─── Data records ───

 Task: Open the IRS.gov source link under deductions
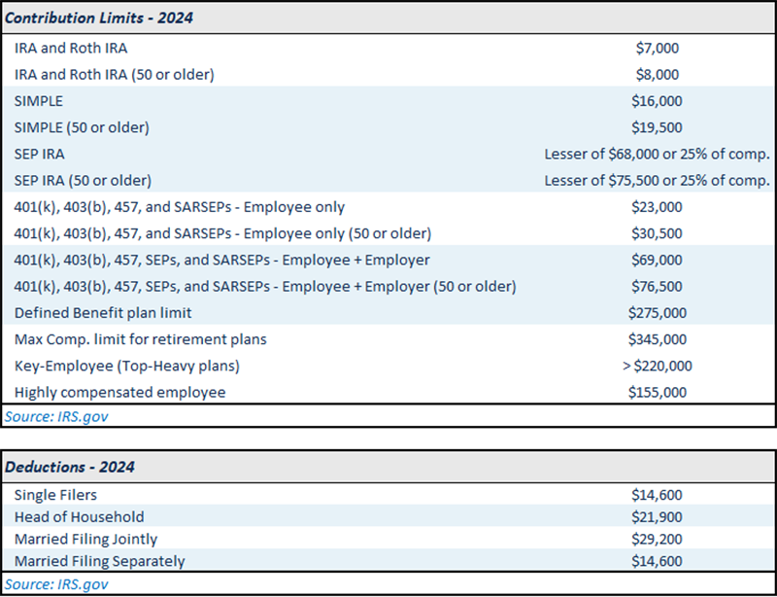[x=52, y=584]
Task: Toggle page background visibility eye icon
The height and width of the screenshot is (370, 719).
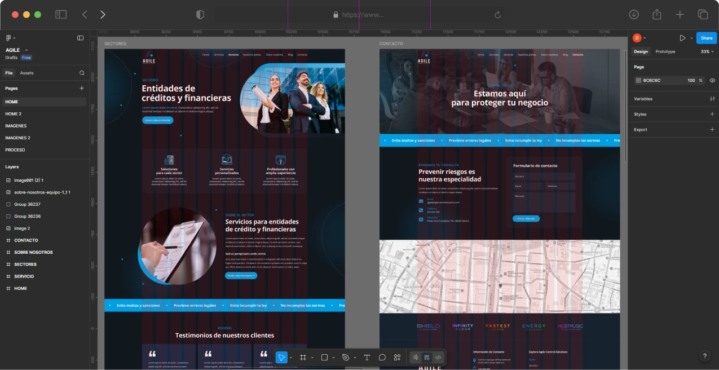Action: (712, 81)
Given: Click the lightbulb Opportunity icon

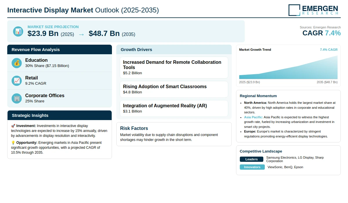Looking at the screenshot, I should tap(13, 143).
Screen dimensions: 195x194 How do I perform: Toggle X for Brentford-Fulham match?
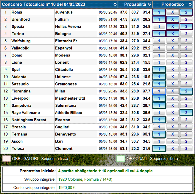pos(172,19)
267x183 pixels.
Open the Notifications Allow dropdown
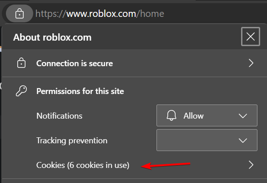pos(207,115)
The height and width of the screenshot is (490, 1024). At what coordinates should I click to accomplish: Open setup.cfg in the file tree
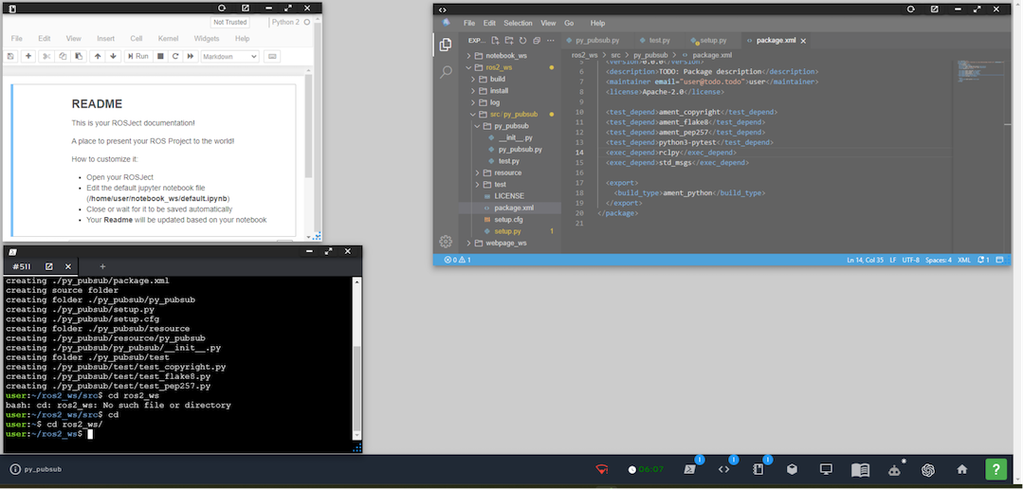508,219
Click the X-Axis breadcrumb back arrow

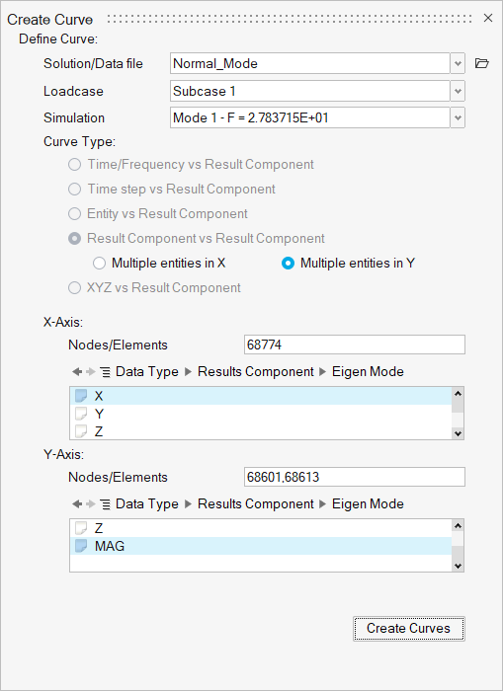click(77, 372)
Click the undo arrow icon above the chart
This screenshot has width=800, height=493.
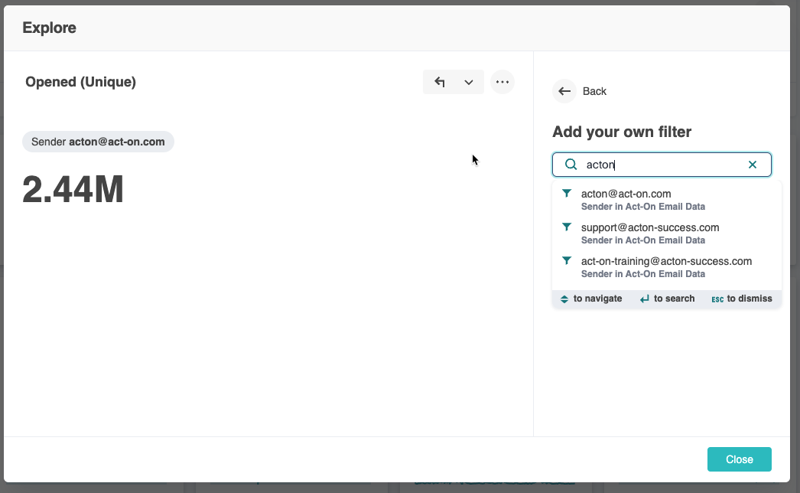(x=439, y=81)
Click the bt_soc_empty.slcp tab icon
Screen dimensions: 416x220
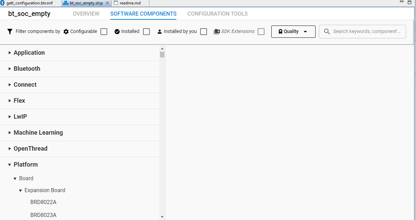point(65,3)
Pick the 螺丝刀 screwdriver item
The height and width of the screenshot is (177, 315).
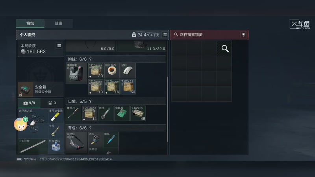pyautogui.click(x=74, y=113)
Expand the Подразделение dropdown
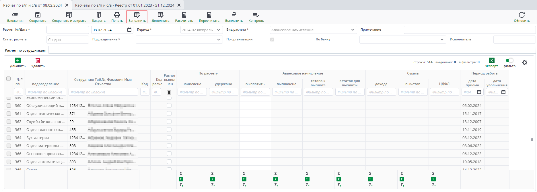 [x=218, y=40]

───

■ What you are asked to do: From the line with "Click the undo arrow icon above the chart" down to the end of the entries, retype each line exactly as written, but drop the pictures.

■ Your response:
Click the undo arrow icon above the chart
This screenshot has width=800, height=493.
(x=439, y=81)
Click the bt_soc_empty.slcp tab icon
Screen dimensions: 416x220
point(65,3)
Pick the 螺丝刀 screwdriver item
The height and width of the screenshot is (177, 315).
pyautogui.click(x=74, y=113)
Expand the Подразделение dropdown
 [x=218, y=40]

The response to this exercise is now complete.